━━━━━ Document excerpt

Ron and I went out with a couple of friends to a Chinese buffet last night (I pigged out on the king crab legs among other things) and seeing table after table laid out with all kinds of wonderful food brought to mind Hungry Planet, an over-sized pictorial book that documents what thirty families in twenty-four countries eat in a week.

Each family is photographed with their weeks’ worth of groceries. It is a study in contrasts. From the family in a refugee camp in Chad shown sitting on a blanket with a few small bags of grain that are their ration from a relief organization to the North Carolina family who’s weekly haul includes two large pizzas and lots of fast food containers or the Greenland family who hunt the walrus, duck and polar bear featured prominently on their table. Each family is profiled and you get a real sense of who these people are and why they eat as they do. Interspersed with the family stories are essays by a number of other authors on such topics as “diabeasity” (a newly coined term for the closely related issues of diabetes and obesity that are becoming endemic throughout much of the world) and “nutrition conversion”, a term which refers to people whose health was previously threatened by not having enough to eat who now face the “diabeasity” problem from eating too much of the wrong things. The writing and photography are both excellent and this one is well worth picking up next time you are at the library.

━━━━━━━━━━
━━━━━ Provided material

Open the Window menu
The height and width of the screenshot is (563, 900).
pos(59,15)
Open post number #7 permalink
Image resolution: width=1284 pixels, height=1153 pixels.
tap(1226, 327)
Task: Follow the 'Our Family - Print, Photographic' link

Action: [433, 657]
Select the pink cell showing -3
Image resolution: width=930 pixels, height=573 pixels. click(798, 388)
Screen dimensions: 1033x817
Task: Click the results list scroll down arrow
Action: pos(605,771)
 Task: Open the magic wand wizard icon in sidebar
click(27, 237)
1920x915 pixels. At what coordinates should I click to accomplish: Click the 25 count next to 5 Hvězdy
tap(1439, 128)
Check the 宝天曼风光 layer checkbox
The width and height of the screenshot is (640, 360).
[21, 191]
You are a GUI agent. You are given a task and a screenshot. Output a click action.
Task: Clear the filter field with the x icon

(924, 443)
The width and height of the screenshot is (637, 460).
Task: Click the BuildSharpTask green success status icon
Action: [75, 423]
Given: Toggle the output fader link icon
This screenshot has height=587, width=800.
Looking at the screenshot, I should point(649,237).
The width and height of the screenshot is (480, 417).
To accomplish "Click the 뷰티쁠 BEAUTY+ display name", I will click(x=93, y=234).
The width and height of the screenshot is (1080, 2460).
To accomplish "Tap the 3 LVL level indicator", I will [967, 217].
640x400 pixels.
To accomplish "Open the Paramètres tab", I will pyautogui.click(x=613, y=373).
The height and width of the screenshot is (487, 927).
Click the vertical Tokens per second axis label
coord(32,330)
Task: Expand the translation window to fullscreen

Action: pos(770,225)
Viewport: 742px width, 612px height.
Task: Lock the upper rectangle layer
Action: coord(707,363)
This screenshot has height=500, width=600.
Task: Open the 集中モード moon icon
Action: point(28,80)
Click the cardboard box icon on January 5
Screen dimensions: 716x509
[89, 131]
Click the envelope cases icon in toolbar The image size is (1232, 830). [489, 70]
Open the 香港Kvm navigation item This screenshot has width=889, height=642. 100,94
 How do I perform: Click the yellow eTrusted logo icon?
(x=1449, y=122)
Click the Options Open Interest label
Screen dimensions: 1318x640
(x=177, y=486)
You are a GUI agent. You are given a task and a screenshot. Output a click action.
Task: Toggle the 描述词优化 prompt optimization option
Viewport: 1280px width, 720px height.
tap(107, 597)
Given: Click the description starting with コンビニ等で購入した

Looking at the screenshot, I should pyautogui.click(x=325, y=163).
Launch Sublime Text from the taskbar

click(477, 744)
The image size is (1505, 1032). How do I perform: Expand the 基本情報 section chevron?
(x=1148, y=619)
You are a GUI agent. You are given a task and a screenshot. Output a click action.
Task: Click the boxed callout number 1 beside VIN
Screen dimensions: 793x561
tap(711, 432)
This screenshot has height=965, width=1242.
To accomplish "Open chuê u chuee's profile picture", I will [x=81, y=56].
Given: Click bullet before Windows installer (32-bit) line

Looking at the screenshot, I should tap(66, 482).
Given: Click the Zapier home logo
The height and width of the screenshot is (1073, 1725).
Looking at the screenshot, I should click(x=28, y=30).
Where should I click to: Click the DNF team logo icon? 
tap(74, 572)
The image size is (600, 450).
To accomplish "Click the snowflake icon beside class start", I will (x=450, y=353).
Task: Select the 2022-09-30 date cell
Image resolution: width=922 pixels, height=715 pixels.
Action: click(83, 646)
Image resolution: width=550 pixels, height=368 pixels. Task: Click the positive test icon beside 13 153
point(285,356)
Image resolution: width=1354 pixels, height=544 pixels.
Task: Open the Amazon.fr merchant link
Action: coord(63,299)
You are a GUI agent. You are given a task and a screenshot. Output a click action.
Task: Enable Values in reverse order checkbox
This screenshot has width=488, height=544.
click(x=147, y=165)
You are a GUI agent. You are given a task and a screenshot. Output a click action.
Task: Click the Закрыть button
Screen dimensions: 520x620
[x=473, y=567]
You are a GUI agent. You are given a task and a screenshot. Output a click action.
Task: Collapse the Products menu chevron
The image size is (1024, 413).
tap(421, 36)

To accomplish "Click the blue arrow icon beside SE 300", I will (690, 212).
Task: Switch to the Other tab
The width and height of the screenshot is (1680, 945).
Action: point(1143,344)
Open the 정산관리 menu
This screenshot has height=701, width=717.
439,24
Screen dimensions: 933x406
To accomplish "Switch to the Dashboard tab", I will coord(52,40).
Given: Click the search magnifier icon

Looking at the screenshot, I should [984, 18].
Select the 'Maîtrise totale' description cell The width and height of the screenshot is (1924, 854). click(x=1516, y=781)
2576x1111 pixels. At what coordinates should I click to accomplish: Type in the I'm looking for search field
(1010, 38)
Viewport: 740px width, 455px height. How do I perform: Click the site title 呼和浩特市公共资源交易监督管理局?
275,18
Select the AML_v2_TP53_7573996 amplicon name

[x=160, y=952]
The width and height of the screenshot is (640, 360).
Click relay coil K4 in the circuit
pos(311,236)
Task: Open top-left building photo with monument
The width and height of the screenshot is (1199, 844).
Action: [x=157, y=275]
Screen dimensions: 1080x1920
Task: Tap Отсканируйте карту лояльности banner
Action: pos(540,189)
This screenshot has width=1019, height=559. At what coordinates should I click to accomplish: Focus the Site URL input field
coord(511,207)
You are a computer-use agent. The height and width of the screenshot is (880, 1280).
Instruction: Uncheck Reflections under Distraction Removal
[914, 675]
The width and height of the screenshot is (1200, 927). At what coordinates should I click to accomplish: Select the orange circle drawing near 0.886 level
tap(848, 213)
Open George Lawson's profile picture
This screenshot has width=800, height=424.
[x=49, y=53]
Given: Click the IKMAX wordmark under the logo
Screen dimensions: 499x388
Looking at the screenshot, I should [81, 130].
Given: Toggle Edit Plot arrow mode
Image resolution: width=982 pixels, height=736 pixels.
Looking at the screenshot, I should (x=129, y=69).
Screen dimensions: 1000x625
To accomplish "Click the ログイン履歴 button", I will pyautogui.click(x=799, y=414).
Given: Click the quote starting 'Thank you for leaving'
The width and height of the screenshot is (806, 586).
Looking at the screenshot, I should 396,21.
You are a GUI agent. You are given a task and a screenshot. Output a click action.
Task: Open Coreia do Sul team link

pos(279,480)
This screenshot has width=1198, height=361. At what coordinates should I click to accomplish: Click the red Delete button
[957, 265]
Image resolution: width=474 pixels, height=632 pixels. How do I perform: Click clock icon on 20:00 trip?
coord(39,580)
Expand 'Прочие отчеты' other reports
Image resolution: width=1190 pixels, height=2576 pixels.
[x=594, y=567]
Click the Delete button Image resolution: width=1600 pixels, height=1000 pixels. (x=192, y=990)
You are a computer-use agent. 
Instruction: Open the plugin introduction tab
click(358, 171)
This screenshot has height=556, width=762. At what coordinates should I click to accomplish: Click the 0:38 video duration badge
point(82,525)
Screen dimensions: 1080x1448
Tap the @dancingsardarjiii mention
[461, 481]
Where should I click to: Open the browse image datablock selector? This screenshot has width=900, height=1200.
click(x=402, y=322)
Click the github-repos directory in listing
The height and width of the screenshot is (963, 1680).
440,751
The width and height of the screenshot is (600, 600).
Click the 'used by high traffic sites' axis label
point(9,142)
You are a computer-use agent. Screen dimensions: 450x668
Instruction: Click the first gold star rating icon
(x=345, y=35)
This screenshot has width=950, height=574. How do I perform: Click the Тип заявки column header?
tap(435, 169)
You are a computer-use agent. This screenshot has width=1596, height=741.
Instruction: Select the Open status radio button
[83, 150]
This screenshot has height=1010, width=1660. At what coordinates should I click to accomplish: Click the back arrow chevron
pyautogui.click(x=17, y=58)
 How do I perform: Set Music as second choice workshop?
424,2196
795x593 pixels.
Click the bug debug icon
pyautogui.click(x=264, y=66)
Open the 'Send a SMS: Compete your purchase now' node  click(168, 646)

━━━━━━━━━━

What to do —
A: Copy the Hungry Planet review word for word from "Ron and I went" to "eat in a week.".
B: According to the Hungry Planet review, how many families and countries does the book cover?
C: Continue the Hungry Planet review from its last sentence.

Exercise responses —
A:
Ron and I went out with a couple of friends to a Chinese buffet last night (I pigged out on the king crab legs among other things) and seeing table after table laid out with all kinds of wonderful food brought to mind Hungry Planet, an over-sized pictorial book that documents what thirty families in twenty-four countries eat in a week.

B: Thirty families in twenty-four countries.

C:
It is only a coincidence that I happened to read Hungry Planet at the same time as Beggars And Choosers, but the themes mesh in an interesting way. A somewhat high brow science fiction novel set in the 2100’s, Beggars And Choosers portrays a United States radically transformed by genetic engineering. Physically striking and remarkably intelligent people, who are called “donkeys” live in high security enclaves where they pursue intellectually challenging occupations and pay heavy taxes, while the un-modified, who are called “Livers” are no longer expected to work at all– they are fed at cafes and obtain clothing and other necessities from warehouses, all of which are operated by robots and provided free of charge by politicians in return for votes. Then a small group of super-enhanced people, called “the sleepless” (they have been modified such that they no longer need to sleep, have very long life-spans and are so highly intelligent they make the donkeys look like livers) concoct an injectable substance that makes humans completely impervious to disease and able to transform sunlight and exposure to soil into glucose, such that they no longer need to eat (although they still can). The political fall out from this extraordinary development is quite surprising. Recommended.